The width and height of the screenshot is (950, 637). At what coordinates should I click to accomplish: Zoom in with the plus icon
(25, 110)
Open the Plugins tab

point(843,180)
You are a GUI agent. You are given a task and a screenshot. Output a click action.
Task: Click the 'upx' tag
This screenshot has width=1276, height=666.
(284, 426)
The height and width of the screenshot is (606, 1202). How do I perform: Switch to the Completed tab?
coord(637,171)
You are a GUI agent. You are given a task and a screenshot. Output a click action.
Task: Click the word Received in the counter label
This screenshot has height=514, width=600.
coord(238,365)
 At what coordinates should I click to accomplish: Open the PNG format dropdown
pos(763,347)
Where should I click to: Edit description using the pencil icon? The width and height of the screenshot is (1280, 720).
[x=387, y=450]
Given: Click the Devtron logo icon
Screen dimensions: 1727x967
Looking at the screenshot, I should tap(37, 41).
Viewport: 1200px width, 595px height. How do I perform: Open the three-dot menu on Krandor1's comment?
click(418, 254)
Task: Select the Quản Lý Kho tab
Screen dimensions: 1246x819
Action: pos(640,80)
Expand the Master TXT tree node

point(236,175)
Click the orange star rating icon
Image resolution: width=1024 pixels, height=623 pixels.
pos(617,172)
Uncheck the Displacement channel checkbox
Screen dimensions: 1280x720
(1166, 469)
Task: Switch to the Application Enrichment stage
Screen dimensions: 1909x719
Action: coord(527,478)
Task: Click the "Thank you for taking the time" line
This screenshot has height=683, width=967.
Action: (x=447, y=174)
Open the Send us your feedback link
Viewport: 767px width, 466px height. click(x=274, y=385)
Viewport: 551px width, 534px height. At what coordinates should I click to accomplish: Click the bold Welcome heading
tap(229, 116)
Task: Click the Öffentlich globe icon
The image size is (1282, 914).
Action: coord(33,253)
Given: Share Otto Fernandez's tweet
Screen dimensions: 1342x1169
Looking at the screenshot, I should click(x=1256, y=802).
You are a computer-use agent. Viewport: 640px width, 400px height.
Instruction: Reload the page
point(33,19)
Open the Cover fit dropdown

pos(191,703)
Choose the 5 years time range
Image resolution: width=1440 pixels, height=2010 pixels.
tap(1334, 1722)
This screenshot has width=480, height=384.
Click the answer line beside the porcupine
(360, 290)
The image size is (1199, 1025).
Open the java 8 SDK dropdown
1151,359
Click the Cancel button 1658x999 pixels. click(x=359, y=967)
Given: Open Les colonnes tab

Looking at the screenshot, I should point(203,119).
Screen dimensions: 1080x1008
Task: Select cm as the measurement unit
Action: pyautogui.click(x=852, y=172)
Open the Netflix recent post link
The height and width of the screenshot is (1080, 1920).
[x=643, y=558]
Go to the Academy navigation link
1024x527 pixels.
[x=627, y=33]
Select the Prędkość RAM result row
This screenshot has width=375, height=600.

========================================================================

■ **WHAT TO PRODUCE**
What is needed is an exact copy of every record above.

■ **ANSWER BOX**
The width and height of the screenshot is (950, 637). At what coordinates should I click to accomplish: Zoom in with the plus icon
(25, 110)
Open the Plugins tab

point(843,180)
You are a GUI agent. You are given a task and a screenshot. Output a click action.
Task: Click the 'upx' tag
This screenshot has width=1276, height=666.
(284, 426)
The height and width of the screenshot is (606, 1202). How do I perform: Switch to the Completed tab?
coord(637,171)
You are a GUI agent. You are given a task and a screenshot. Output a click action.
Task: Click the word Received in the counter label
This screenshot has height=514, width=600.
coord(238,365)
 At what coordinates should I click to accomplish: Open the PNG format dropdown
pos(763,347)
Where should I click to: Edit description using the pencil icon? The width and height of the screenshot is (1280, 720).
[x=387, y=450]
Given: Click the Devtron logo icon
Screen dimensions: 1727x967
Looking at the screenshot, I should tap(37, 41).
Viewport: 1200px width, 595px height. How do I perform: Open the three-dot menu on Krandor1's comment?
click(418, 254)
Task: Select the Quản Lý Kho tab
Screen dimensions: 1246x819
Action: pos(640,80)
Expand the Master TXT tree node

point(236,175)
Click the orange star rating icon
Image resolution: width=1024 pixels, height=623 pixels.
pos(617,172)
Uncheck the Displacement channel checkbox
Screen dimensions: 1280x720
(1166, 469)
Task: Switch to the Application Enrichment stage
Screen dimensions: 1909x719
Action: coord(527,478)
Task: Click the "Thank you for taking the time" line
This screenshot has height=683, width=967.
Action: (x=447, y=174)
Open the Send us your feedback link
Viewport: 767px width, 466px height. click(x=274, y=385)
Viewport: 551px width, 534px height. At what coordinates should I click to accomplish: Click the bold Welcome heading
tap(229, 116)
Task: Click the Öffentlich globe icon
The image size is (1282, 914).
Action: coord(33,253)
Given: Share Otto Fernandez's tweet
Screen dimensions: 1342x1169
Looking at the screenshot, I should click(x=1256, y=802).
You are a computer-use agent. Viewport: 640px width, 400px height.
Instruction: Reload the page
point(33,19)
Open the Cover fit dropdown

pos(191,703)
Choose the 5 years time range
Image resolution: width=1440 pixels, height=2010 pixels.
tap(1334, 1722)
This screenshot has width=480, height=384.
Click the answer line beside the porcupine
(360, 290)
The image size is (1199, 1025).
Open the java 8 SDK dropdown
1151,359
Click the Cancel button 1658x999 pixels. click(x=359, y=967)
Given: Open Les colonnes tab

Looking at the screenshot, I should point(203,119).
Screen dimensions: 1080x1008
Task: Select cm as the measurement unit
Action: pyautogui.click(x=852, y=172)
Open the Netflix recent post link
The height and width of the screenshot is (1080, 1920).
[x=643, y=558]
Go to the Academy navigation link
1024x527 pixels.
[x=627, y=33]
Select the Prędkość RAM result row
This screenshot has width=375, height=600.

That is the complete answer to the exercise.